The idea is simple. 

Instead of generating pessimistically all possible combinations of base 
constraint, just store the original base constraints & track the aliases at 
each level.

The principal followed is this:

1) Store the base constraint and keep the track of the aliases for the 
underlying attribute.

2) If the base attribute composing the constraint is not in the output set, see 
if the constraint survives by substituting the attribute getting removed with 
the next available alias's attribute.

 

For checking if a filter can be pruned , just canonicalize the filter with the 
attribute at 0th position of the tracking list & compare with the underlying 
base constraint.

To elaborate using  the plan above.

At project node

We have constraint f(a,b,c)

we keep track of alias

List 1  : a, a1.attribute, a2.attribute, a3.attribute

List2 :  b, b1.attribute, b2.attribute 

List3: c, c1.attribute, c2.attribute, c3.attribute

Lets say above the project node, we encounter a filter

f(a1, b2, c3)

So canonicalize the filter by using the above list data, to convert it to 

f(a,b c) & compare it with the stored base constraints.

 

For predicate push down , instead of generating all the redundant combinations 
of constraints , just generate one constraint per element of the alias.

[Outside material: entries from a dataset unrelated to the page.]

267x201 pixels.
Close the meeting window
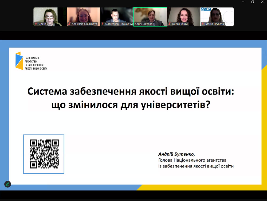coord(262,2)
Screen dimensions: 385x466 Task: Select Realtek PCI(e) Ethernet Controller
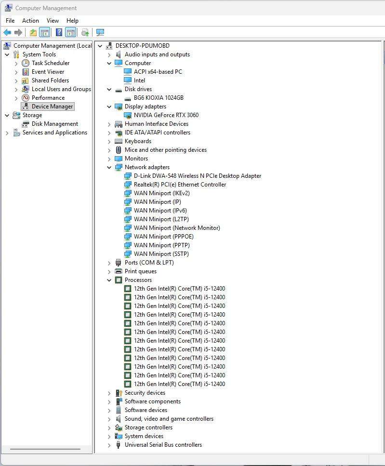(x=180, y=185)
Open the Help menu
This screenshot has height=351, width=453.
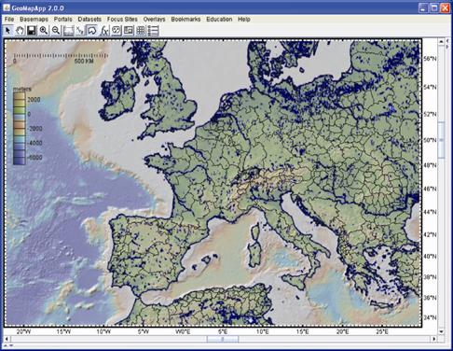click(244, 19)
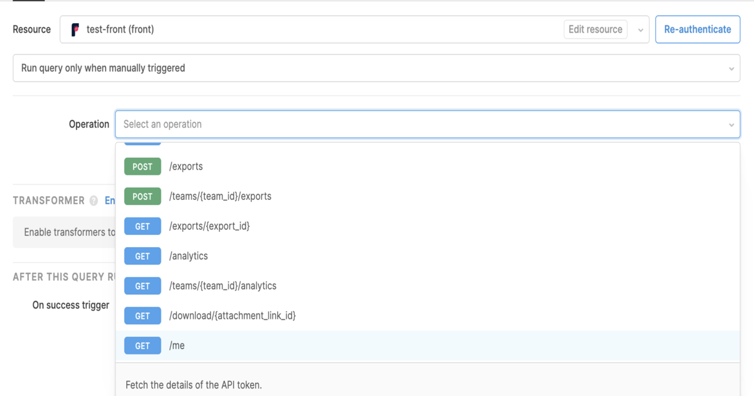Pick the /download/{attachment_link_id} operation
The height and width of the screenshot is (396, 754).
232,316
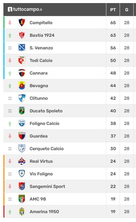Click the Real Virtus team crest
The width and height of the screenshot is (136, 222).
point(22,161)
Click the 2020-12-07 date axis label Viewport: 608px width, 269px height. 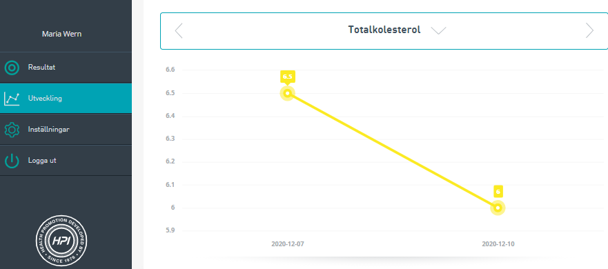[x=288, y=244]
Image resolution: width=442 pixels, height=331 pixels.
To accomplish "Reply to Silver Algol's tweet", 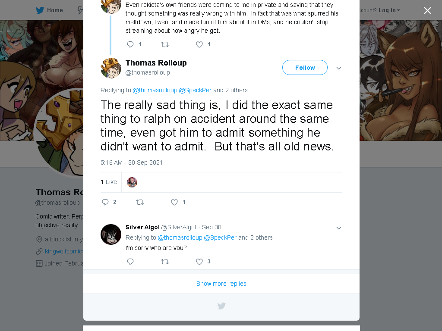I will 130,262.
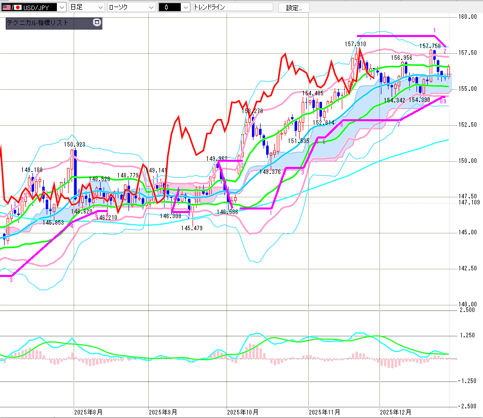
Task: Click the トレンドライン text field
Action: [233, 8]
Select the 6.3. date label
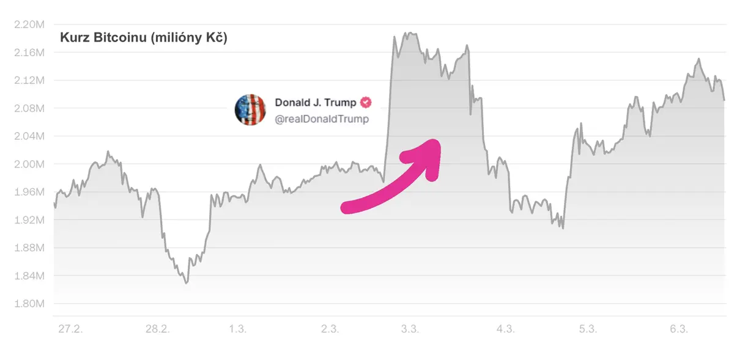This screenshot has width=734, height=349. [678, 329]
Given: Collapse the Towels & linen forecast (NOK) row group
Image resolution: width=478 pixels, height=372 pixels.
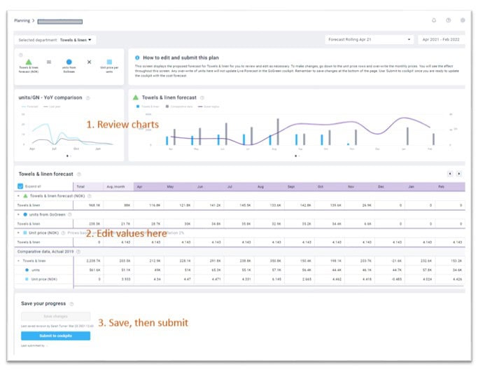Looking at the screenshot, I should (x=20, y=196).
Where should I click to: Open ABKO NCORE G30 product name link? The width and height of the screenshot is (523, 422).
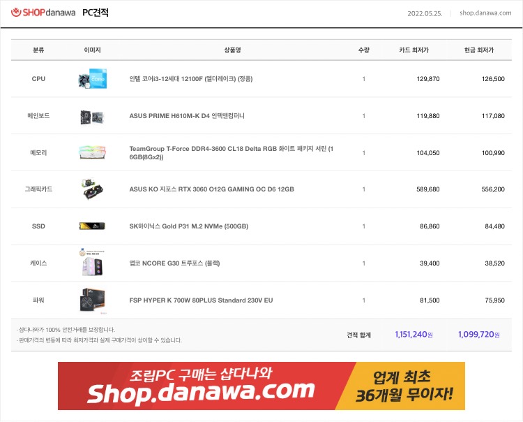(x=174, y=263)
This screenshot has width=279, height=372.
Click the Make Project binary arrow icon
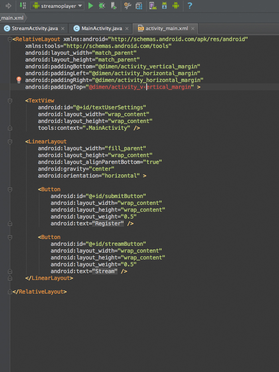[x=22, y=6]
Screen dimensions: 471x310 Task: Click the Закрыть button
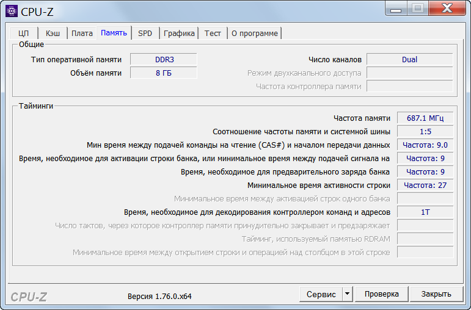[x=436, y=294]
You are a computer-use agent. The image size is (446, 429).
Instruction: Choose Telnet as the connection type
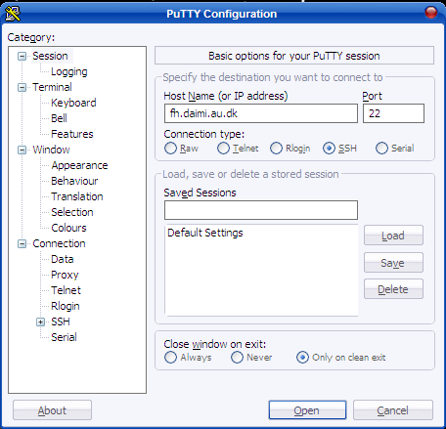point(223,149)
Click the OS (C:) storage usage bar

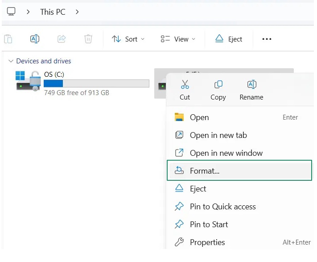coord(96,83)
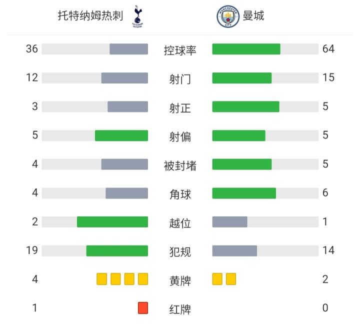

In the current spark code , in any case, filter push down happens only for 1 
variable at a time.

So just expanding the filter (a,b,c) to

f(a, b, c), f(a1, b, c), f(a2, b, c), f(a3, , b ,c), f (a, b1, c), f(a, b2, c) 
, f(a, b, c1), f(a, b, c2), f(a, b, c3) 

would suffice, rather than generating all the redundant combinations.

In fact the code can be easily modified to generate only those constraints 
which involve variables forming the join condition. so the number of  
constraints generated on expand are further reduced.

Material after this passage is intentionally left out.